TASK INPUTS:
========================================

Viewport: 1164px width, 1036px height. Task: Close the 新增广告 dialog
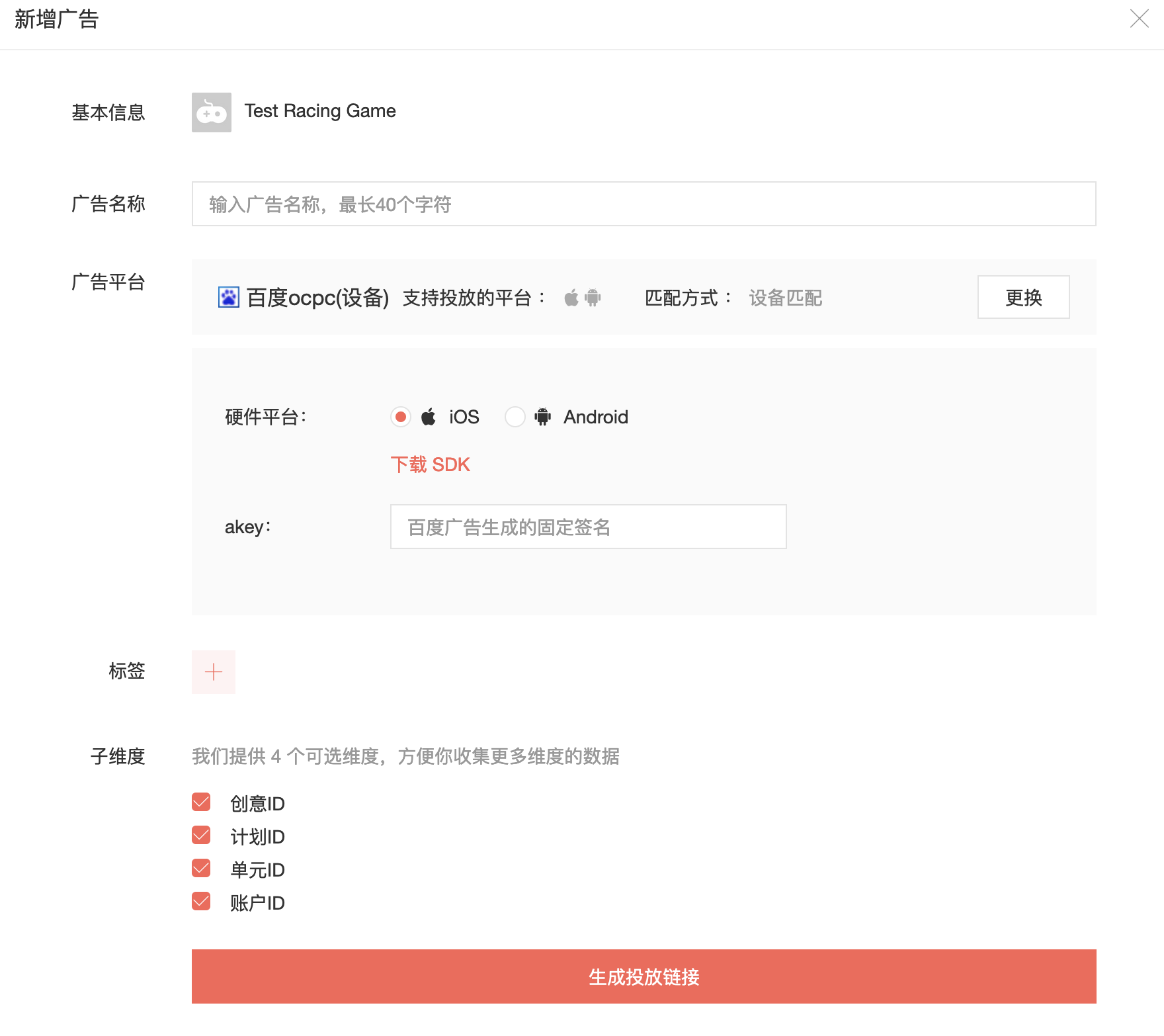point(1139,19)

========================================

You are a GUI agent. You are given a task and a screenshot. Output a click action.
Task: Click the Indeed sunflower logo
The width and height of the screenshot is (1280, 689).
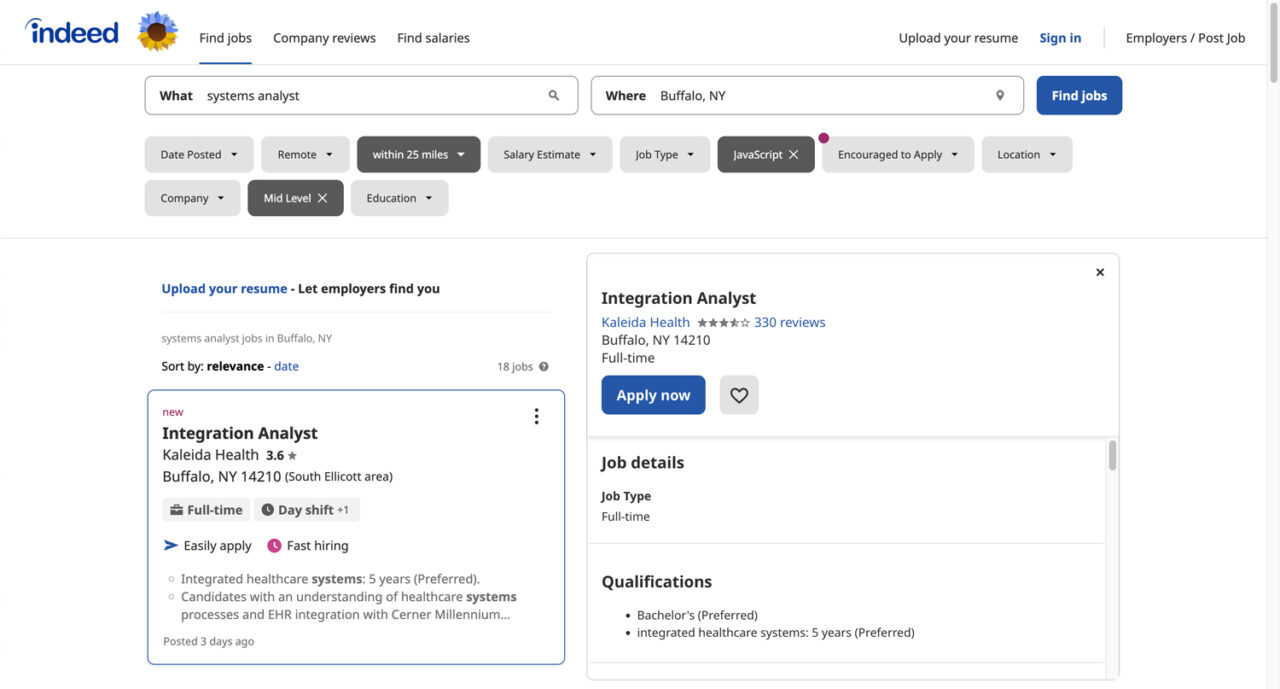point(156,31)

========================================

PROBLEM DETAILS:
Pull out every line of the entries above that contains the word "screenshot".

TASK RESPONSE:
You are a GUI agent. You are given a task and a screenshot. Output a click action.
The width and height of the screenshot is (1280, 689).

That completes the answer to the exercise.